--- start of Material ---

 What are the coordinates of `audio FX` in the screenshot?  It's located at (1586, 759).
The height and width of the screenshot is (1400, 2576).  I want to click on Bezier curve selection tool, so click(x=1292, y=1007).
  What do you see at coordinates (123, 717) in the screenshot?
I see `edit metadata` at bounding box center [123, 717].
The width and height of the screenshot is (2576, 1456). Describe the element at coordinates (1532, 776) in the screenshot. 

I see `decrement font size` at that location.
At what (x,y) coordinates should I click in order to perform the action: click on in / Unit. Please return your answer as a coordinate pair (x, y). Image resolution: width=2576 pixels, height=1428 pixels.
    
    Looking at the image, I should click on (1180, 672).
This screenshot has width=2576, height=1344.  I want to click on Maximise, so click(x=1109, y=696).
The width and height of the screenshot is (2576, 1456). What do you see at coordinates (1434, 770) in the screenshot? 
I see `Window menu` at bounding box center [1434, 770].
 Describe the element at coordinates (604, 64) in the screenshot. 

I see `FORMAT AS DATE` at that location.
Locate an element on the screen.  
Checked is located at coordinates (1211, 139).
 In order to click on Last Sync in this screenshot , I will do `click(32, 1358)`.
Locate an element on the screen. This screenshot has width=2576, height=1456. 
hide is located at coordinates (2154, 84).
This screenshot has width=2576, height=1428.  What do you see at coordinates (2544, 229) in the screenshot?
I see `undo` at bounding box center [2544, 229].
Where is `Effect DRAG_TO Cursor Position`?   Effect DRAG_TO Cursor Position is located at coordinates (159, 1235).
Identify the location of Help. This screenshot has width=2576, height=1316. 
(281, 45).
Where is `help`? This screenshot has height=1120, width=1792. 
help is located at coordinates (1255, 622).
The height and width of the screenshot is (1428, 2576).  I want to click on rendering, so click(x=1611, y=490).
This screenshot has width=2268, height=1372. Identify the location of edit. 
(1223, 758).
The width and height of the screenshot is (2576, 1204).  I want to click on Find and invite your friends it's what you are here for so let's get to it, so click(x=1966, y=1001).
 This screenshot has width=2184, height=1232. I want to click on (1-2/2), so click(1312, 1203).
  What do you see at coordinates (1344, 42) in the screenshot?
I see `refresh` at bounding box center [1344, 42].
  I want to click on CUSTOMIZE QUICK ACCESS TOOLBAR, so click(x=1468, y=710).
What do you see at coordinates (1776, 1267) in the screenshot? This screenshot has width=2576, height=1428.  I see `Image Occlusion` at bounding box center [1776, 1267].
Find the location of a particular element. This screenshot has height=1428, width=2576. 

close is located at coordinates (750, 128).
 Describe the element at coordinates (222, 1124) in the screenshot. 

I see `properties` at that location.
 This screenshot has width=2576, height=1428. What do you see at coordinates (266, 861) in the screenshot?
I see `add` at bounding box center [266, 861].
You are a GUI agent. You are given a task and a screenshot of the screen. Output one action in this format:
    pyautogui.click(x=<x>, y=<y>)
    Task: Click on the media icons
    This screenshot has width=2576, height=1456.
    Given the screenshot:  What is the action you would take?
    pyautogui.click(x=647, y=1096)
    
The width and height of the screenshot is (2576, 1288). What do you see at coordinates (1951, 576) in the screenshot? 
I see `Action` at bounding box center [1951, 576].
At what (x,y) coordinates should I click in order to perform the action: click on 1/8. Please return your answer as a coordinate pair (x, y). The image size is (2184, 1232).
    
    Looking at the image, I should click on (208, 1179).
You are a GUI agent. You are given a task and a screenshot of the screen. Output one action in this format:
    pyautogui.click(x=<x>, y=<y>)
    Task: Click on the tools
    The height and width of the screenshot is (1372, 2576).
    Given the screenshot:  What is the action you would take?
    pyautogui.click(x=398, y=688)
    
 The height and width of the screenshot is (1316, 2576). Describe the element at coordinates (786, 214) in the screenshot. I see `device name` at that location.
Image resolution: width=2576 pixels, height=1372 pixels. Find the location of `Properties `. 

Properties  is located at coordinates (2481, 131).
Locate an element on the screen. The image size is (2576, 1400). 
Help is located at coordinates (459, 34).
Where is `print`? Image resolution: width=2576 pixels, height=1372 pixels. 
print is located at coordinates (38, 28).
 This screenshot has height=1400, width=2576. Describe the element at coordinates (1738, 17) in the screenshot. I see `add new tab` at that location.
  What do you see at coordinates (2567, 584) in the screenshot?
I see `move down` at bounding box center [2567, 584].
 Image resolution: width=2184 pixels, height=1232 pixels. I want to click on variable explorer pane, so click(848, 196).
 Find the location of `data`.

--- end of Material ---

_Required task_
Turn all of the rows above into a numbered list, leaving out every blank line.

_Result_
1.  What are the coordinates of `audio FX` in the screenshot?  It's located at (1586, 759).
2. The height and width of the screenshot is (1400, 2576).  I want to click on Bezier curve selection tool, so click(x=1292, y=1007).
3.   What do you see at coordinates (123, 717) in the screenshot?
4. I see `edit metadata` at bounding box center [123, 717].
5. The width and height of the screenshot is (2576, 1456). Describe the element at coordinates (1532, 776) in the screenshot. 
6. I see `decrement font size` at that location.
7. At what (x,y) coordinates should I click in order to perform the action: click on in / Unit. Please return your answer as a coordinate pair (x, y). Image resolution: width=2576 pixels, height=1428 pixels.
8.     Looking at the image, I should click on (1180, 672).
9. This screenshot has width=2576, height=1344.  I want to click on Maximise, so click(x=1109, y=696).
10. The width and height of the screenshot is (2576, 1456). What do you see at coordinates (1434, 770) in the screenshot? 
11. I see `Window menu` at bounding box center [1434, 770].
12.  Describe the element at coordinates (604, 64) in the screenshot. 
13. I see `FORMAT AS DATE` at that location.
14. Locate an element on the screen.  
15. Checked is located at coordinates (1211, 139).
16.  In order to click on Last Sync in this screenshot , I will do `click(32, 1358)`.
17. Locate an element on the screen. This screenshot has width=2576, height=1456. 
18. hide is located at coordinates (2154, 84).
19. This screenshot has width=2576, height=1428.  What do you see at coordinates (2544, 229) in the screenshot?
20. I see `undo` at bounding box center [2544, 229].
21. Where is `Effect DRAG_TO Cursor Position`?   Effect DRAG_TO Cursor Position is located at coordinates (159, 1235).
22. Identify the location of Help. This screenshot has width=2576, height=1316. 
23. (281, 45).
24. Where is `help`? This screenshot has height=1120, width=1792. 
25. help is located at coordinates (1255, 622).
26. The height and width of the screenshot is (1428, 2576).  I want to click on rendering, so click(x=1611, y=490).
27. This screenshot has width=2268, height=1372. Identify the location of edit. 
28. (1223, 758).
29. The width and height of the screenshot is (2576, 1204).  I want to click on Find and invite your friends it's what you are here for so let's get to it, so click(x=1966, y=1001).
30.  This screenshot has width=2184, height=1232. I want to click on (1-2/2), so click(1312, 1203).
31.   What do you see at coordinates (1344, 42) in the screenshot?
32. I see `refresh` at bounding box center [1344, 42].
33.   I want to click on CUSTOMIZE QUICK ACCESS TOOLBAR, so click(x=1468, y=710).
34. What do you see at coordinates (1776, 1267) in the screenshot? This screenshot has width=2576, height=1428.  I see `Image Occlusion` at bounding box center [1776, 1267].
35. Find the location of a particular element. This screenshot has height=1428, width=2576. 
36. close is located at coordinates (750, 128).
37.  Describe the element at coordinates (222, 1124) in the screenshot. 
38. I see `properties` at that location.
39.  This screenshot has width=2576, height=1428. What do you see at coordinates (266, 861) in the screenshot?
40. I see `add` at bounding box center [266, 861].
41. You are a GUI agent. You are given a task and a screenshot of the screen. Output one action in this format:
42.     pyautogui.click(x=<x>, y=<y>)
43.     Task: Click on the media icons
44.     This screenshot has width=2576, height=1456.
45.     Given the screenshot:  What is the action you would take?
46.     pyautogui.click(x=647, y=1096)
47. The width and height of the screenshot is (2576, 1288). What do you see at coordinates (1951, 576) in the screenshot? 
48. I see `Action` at bounding box center [1951, 576].
49. At what (x,y) coordinates should I click in order to perform the action: click on 1/8. Please return your answer as a coordinate pair (x, y). The image size is (2184, 1232).
50.     Looking at the image, I should click on (208, 1179).
51. You are a GUI agent. You are given a task and a screenshot of the screen. Output one action in this format:
52.     pyautogui.click(x=<x>, y=<y>)
53.     Task: Click on the tools
54.     The height and width of the screenshot is (1372, 2576).
55.     Given the screenshot:  What is the action you would take?
56.     pyautogui.click(x=398, y=688)
57.  The height and width of the screenshot is (1316, 2576). Describe the element at coordinates (786, 214) in the screenshot. I see `device name` at that location.
58. Image resolution: width=2576 pixels, height=1372 pixels. Find the location of `Properties `. 
59. Properties  is located at coordinates (2481, 131).
60. Locate an element on the screen. The image size is (2576, 1400). 
61. Help is located at coordinates (459, 34).
62. Where is `print`? Image resolution: width=2576 pixels, height=1372 pixels. 
63. print is located at coordinates (38, 28).
64.  This screenshot has height=1400, width=2576. Describe the element at coordinates (1738, 17) in the screenshot. I see `add new tab` at that location.
65.   What do you see at coordinates (2567, 584) in the screenshot?
66. I see `move down` at bounding box center [2567, 584].
67.  Image resolution: width=2184 pixels, height=1232 pixels. I want to click on variable explorer pane, so click(848, 196).
68.  Find the location of `data`.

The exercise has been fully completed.